**PROBLEM REQUIREMENTS**
Copy out every line of the entries that contains the string "Where".

**EXTRACTED MATERIAL**
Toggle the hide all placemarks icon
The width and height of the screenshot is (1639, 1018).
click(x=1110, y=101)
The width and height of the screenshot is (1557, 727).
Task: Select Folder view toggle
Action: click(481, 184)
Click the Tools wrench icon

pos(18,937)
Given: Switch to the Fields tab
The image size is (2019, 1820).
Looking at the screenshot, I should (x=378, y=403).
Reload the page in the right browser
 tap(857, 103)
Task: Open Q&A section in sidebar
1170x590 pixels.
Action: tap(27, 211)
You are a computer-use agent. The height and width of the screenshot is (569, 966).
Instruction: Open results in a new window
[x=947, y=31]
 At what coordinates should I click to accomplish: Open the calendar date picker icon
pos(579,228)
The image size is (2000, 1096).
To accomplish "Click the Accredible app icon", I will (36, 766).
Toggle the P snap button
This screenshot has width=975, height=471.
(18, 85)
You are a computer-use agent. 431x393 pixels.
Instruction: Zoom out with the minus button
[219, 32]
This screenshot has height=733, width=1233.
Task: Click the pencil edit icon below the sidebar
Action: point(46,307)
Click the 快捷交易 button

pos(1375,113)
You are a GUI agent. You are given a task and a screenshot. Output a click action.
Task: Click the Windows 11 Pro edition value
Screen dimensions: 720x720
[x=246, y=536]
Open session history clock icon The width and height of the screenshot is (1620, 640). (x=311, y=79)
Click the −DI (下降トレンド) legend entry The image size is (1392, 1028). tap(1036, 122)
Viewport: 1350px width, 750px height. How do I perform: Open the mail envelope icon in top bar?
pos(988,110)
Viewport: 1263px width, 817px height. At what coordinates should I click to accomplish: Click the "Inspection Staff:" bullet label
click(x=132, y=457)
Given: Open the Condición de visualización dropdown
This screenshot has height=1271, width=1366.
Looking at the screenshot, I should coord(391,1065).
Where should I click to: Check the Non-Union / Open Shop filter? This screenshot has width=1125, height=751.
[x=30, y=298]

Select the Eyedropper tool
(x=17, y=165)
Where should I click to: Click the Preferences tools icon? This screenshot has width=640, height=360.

**COMPLETED EXERCISE**
Where should I click to: Check the Non-Union / Open Shop filter? This screenshot has width=1125, height=751.
Where should I click to: Click the Preferences tools icon? This screenshot has width=640, height=360.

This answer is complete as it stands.